BRIEF: Please edit everything from the line containing "Enable Verlauf sync" down to the line containing "[x=39, y=318]", both included, so that "Pts" becomes "Points" and nothing else changes.

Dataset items

====

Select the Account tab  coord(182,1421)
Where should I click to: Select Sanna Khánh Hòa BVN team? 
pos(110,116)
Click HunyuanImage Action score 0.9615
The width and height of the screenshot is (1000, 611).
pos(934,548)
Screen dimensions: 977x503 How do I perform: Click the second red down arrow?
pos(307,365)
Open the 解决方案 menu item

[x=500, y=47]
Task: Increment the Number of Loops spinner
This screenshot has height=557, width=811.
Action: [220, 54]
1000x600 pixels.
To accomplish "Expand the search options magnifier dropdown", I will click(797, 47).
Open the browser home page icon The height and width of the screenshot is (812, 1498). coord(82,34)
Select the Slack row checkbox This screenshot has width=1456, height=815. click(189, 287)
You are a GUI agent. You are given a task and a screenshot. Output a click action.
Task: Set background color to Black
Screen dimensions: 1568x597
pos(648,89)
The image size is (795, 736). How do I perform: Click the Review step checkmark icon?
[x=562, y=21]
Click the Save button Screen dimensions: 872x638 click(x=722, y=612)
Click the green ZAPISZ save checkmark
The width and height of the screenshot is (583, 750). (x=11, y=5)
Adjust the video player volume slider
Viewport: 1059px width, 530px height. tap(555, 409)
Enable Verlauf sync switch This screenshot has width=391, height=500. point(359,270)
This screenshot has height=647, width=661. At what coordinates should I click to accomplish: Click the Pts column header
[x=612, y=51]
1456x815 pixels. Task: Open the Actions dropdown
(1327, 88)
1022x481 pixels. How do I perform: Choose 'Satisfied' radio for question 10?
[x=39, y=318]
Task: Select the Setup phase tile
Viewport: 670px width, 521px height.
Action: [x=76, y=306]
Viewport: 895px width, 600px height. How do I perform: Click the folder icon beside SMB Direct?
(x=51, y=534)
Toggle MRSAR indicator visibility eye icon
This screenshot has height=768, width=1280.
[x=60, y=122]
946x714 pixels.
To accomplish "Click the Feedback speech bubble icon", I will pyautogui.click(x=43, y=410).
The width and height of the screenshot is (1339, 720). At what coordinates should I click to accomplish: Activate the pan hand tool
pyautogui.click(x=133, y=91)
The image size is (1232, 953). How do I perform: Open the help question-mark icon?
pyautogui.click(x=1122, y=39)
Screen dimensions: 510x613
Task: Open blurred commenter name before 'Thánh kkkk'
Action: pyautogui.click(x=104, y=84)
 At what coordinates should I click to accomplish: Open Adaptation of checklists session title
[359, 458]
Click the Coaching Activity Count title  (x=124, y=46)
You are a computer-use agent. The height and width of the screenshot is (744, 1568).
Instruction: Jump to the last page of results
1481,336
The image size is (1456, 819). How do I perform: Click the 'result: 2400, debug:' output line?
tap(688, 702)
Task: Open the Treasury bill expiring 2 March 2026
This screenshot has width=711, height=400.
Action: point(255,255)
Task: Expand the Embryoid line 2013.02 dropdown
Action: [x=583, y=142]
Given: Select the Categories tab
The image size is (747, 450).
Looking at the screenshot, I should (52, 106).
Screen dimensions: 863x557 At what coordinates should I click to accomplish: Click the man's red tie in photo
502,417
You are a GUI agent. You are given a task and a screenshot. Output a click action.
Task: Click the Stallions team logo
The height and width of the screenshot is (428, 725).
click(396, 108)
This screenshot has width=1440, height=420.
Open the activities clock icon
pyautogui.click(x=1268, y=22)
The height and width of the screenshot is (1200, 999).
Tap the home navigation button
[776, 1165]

====

EXERCISE ANSWER:
Enable Verlauf sync switch This screenshot has width=391, height=500. point(359,270)
This screenshot has height=647, width=661. At what coordinates should I click to accomplish: Click the Points column header
[x=612, y=51]
1456x815 pixels. Task: Open the Actions dropdown
(1327, 88)
1022x481 pixels. How do I perform: Choose 'Satisfied' radio for question 10?
[x=39, y=318]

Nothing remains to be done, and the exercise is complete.